The performance tradeoff is real. As the source comment notes: "Use of primordials have sometimes a dramatic impact on performance, please benchmark all changes made in performance-sensitive areas." Calling ArrayPrototypePush(arr, item) is measurably slower than arr.push(item) because V8 can't inline the uncurried form as aggressively. But the security guarantee is considered worth the cost.

Tip: When writing or reviewing patches to internal modules, always use primordials for builtin methods.
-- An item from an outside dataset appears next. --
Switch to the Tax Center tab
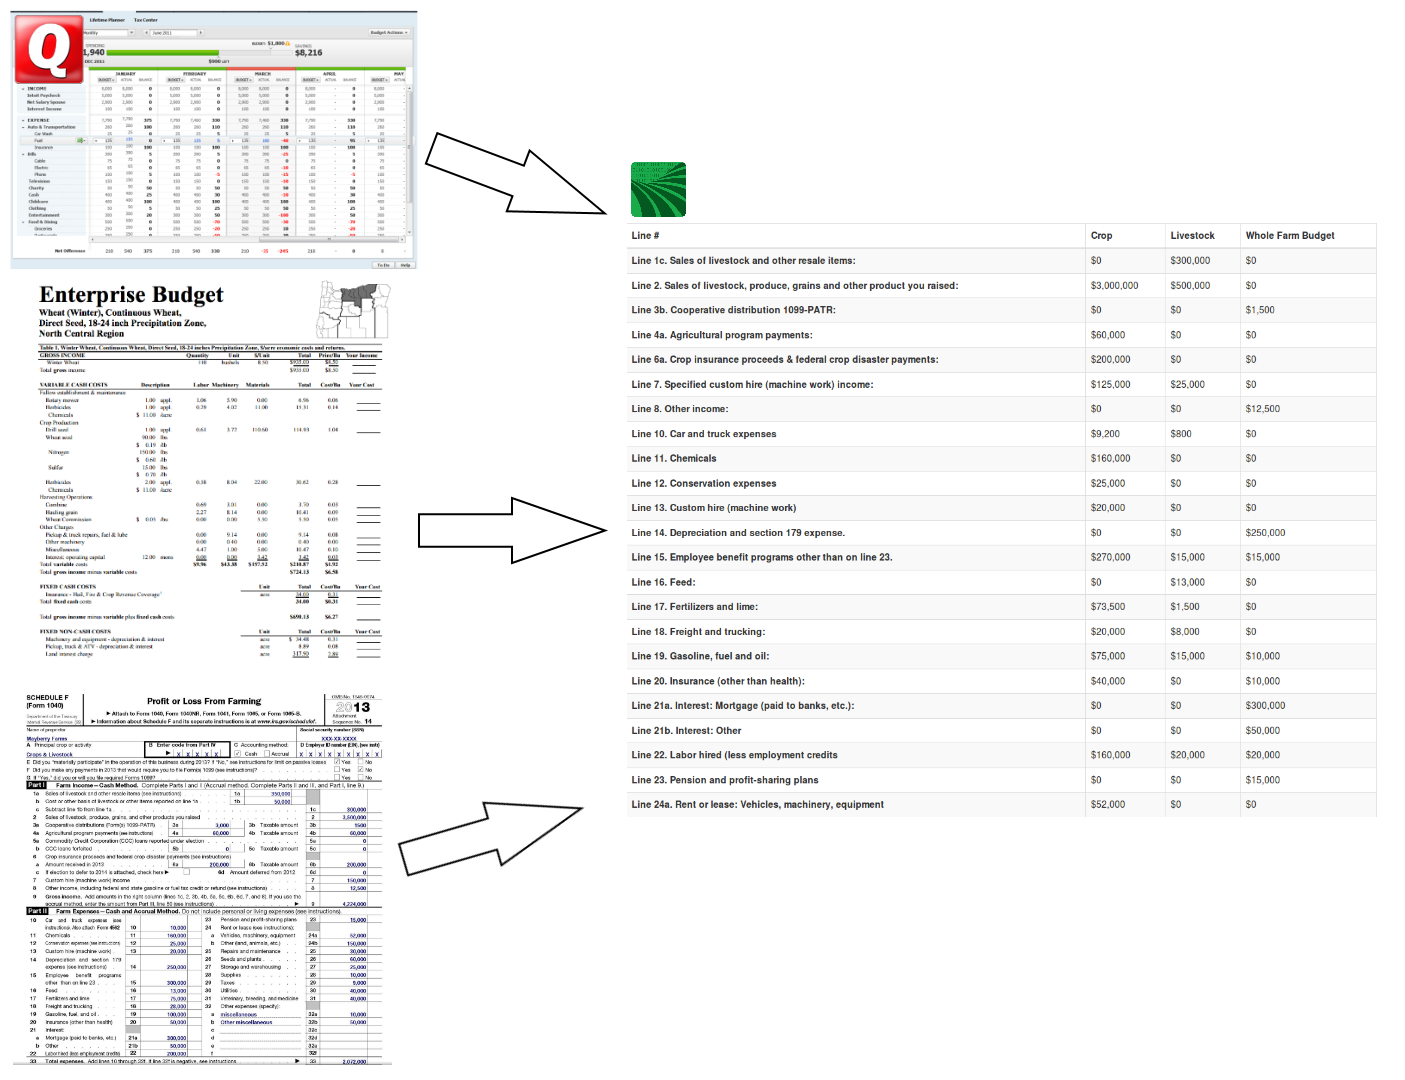 [x=146, y=20]
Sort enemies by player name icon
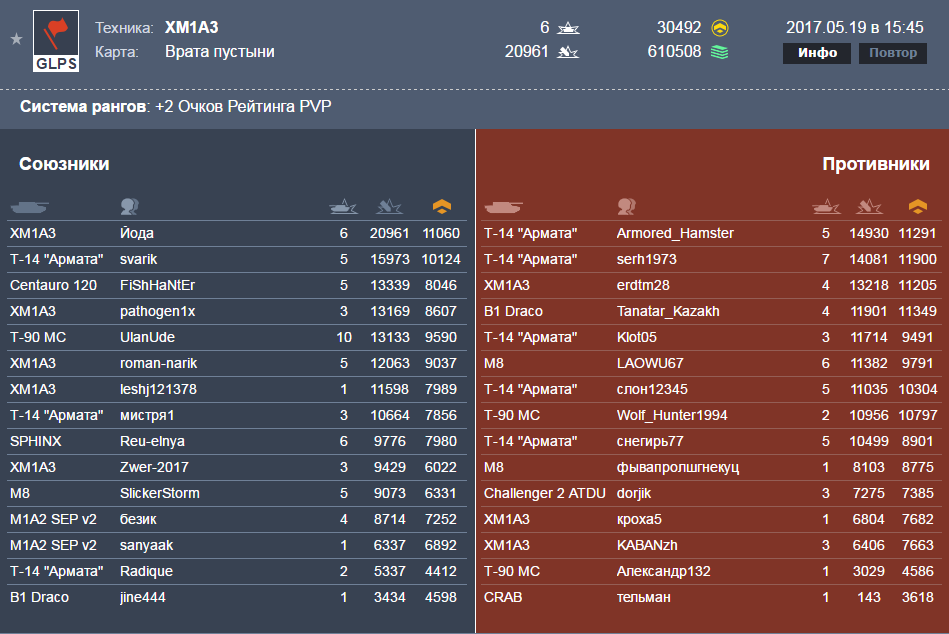Viewport: 949px width, 634px height. click(x=626, y=207)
The linter enforces this — node-core/prefer-primordials will flag direct prototype method calls.

The Internal Module System (BuiltinModule)

As we covered in Article 3, the BuiltinLoader compiles embedded JavaScript at runtime. But the JavaScript-side orchestration happens in realm.js, which creates the BuiltinModule class.

flowchart TD
    REQ["require('internal/fs/utils')"] --> BM["BuiltinModule.require()"]
    BM --> CACHED{"Already compiled<br/>and cached?"}
    CACHED -->|Yes| RET["Return cached exports"]
    CACHED -->|No| COMPILE["BuiltinLoader::CompileAndCall()"]
    COMPILE --> WRAP["Wrap source in function:<br/>(exports, require, module,<br/>__filename, __dirname,<br/>internalBinding, primordials)"]
    WRAP --> V8["V8 ScriptCompiler<br/>Compile + Execute"]
    V8 --> CACHE["Cache in module registry"]
    CACHE --> RET

BuiltinModule provides a require() function to internal modules that's distinct from the public require(). Internal modules can require each other using paths like 'internal/fs/utils', and they automatically get access to internalBinding() and primordials — things that are invisible to user-land modules.

The module load list is tracked by process.moduleLoadList, which records every binding and module loaded during the process lifetime, in order. This is invaluable for debugging startup performance.

CommonJS Loader Deep Dive

The CommonJS loader lives in lib/internal/modules/cjs/loader.js — a 2,158-line file that's been evolving since Node.js's earliest days.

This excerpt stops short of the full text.